Boston Red Sox v New York Yankees Photo by Elsa/Getty Images

Chad Green got demoted, and it’s okay. He wasn’t demoted in a typical baseball sense, as in on a bus to Scranton/Wilkes-Barre. He got moved down a notch on the Yankees’ bullpen totem pole, in favor of surging Dellin Betances.

While Aroldis Chapman and David Robertson’s usage have remained relatively similar throughout the season, Green has been in high leverage spots less often. Meanwhile, Betances’ high leverage usage has gone up.

Betances has been pitching wonderfully of late (0 ER, 45.4 K% in last 14 IP), which explains half of the reasoning behind this shift. Green has been by no means a bad pitcher; his ERA is up to 2.17 (from 1.83) and his K% is down to 34.9% (from 40.7%).

So to be fair, by his own lofty standards, Green has been not great. Does that warrant this quasi-demotion? His stuff has certainly not diminished. The velocity on both his fastball and slider is up a tick.

Something weird is going on with Green, though. It became apparent, at least to me during his outing in Tampa Bay. on June 24th against the Rays, Green threw 35 pitches, exactly one of which was a slider. This is nothing new either, Green’s slider usage is down across the board in 2018. Even Chapman, who has one of the best fastballs in the game today, throws his slider more often.

# # # #

Directives:
1. Answer the following questions using the article on Chad Green:
(a) Which pitcher moved past Green in the Yankees' bullpen order?
(b) To what figure has Green's ERA risen, and from what figure?
(c) How many pitches did Green throw against the Rays on June 24th, and how many of them were sliders?
2. Return the passage of the article on Chad Green starting with "Chad Green got" and going on through "34.9% (from 40.7%).", reproduced word for word.

Given data:
# # # #

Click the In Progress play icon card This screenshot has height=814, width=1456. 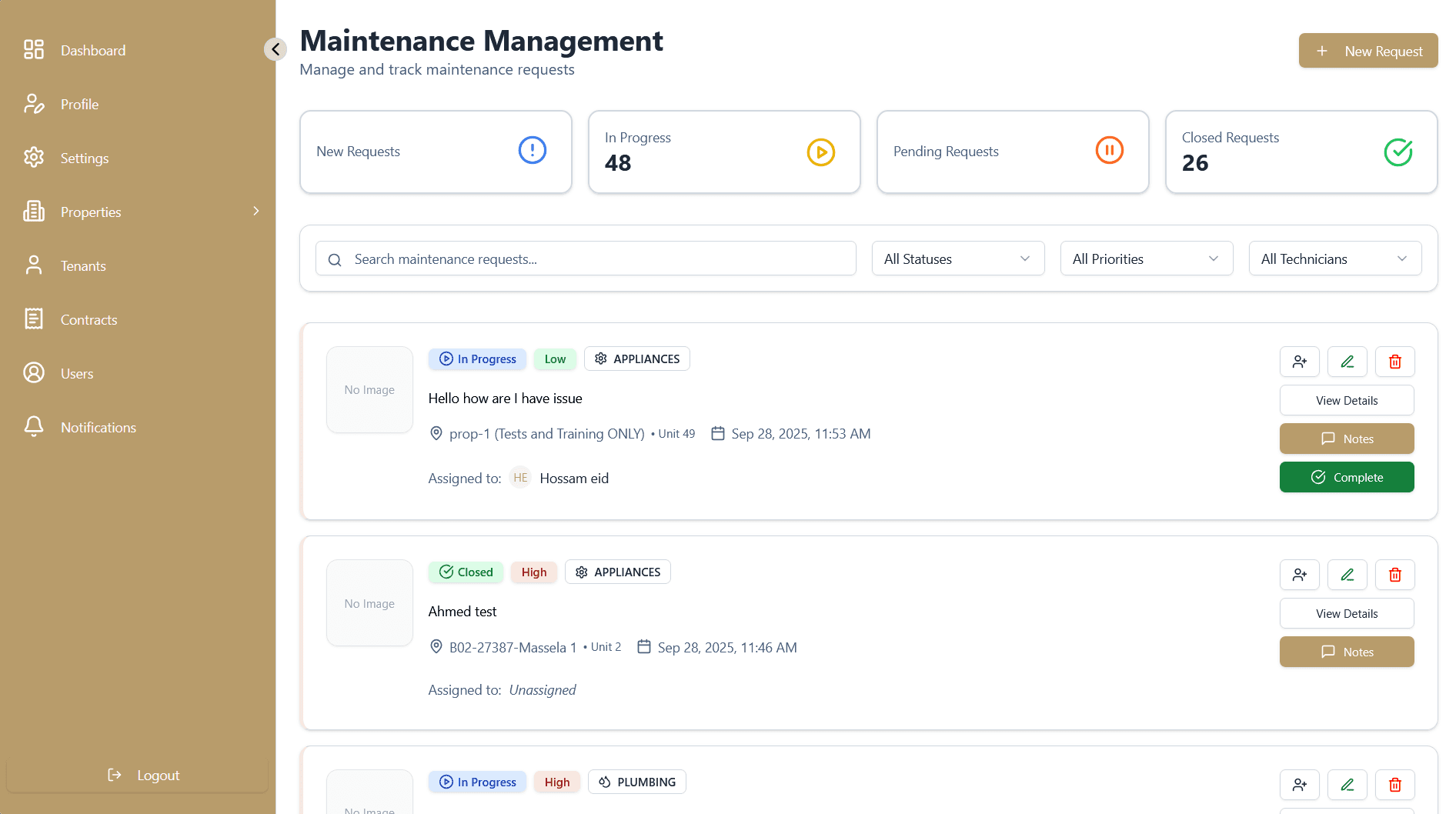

# # # #

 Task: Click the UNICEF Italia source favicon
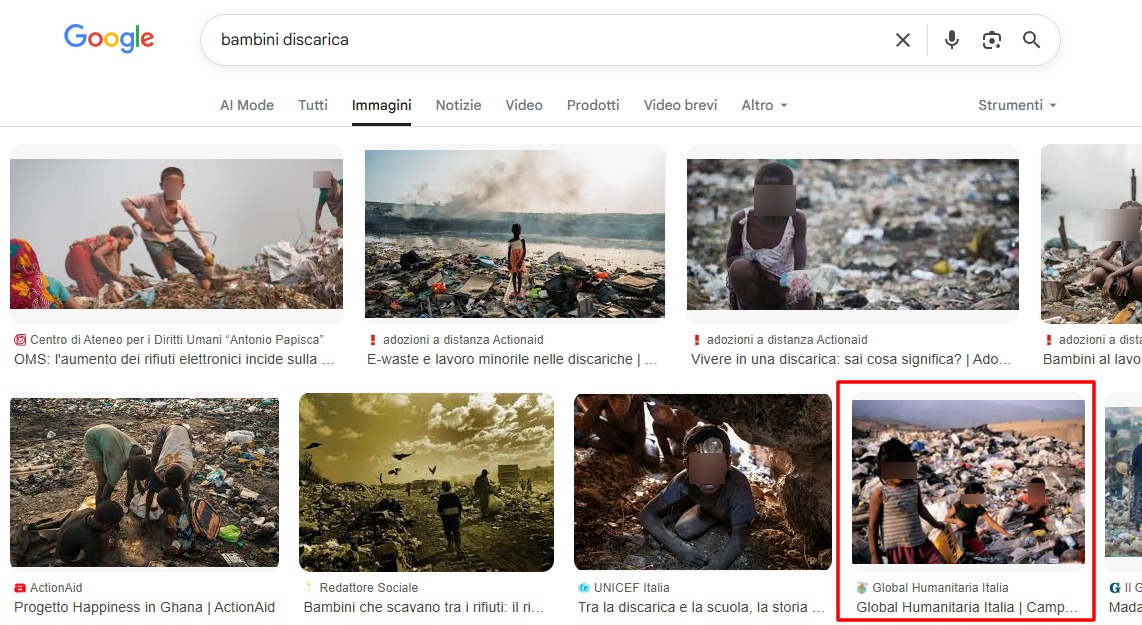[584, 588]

# # # #

Solved problems:
1.
(a) Dellin Betances
(b) It has risen to 2.17 from 1.83.
(c) He threw 35 pitches, one of which was a slider.

2.
Chad Green got demoted, and it’s okay. He wasn’t demoted in a typical baseball sense, as in on a bus to Scranton/Wilkes-Barre. He got moved down a notch on the Yankees’ bullpen totem pole, in favor of surging Dellin Betances.

While Aroldis Chapman and David Robertson’s usage have remained relatively similar throughout the season, Green has been in high leverage spots less often. Meanwhile, Betances’ high leverage usage has gone up.

Betances has been pitching wonderfully of late (0 ER, 45.4 K% in last 14 IP), which explains half of the reasoning behind this shift. Green has been by no means a bad pitcher; his ERA is up to 2.17 (from 1.83) and his K% is down to 34.9% (from 40.7%).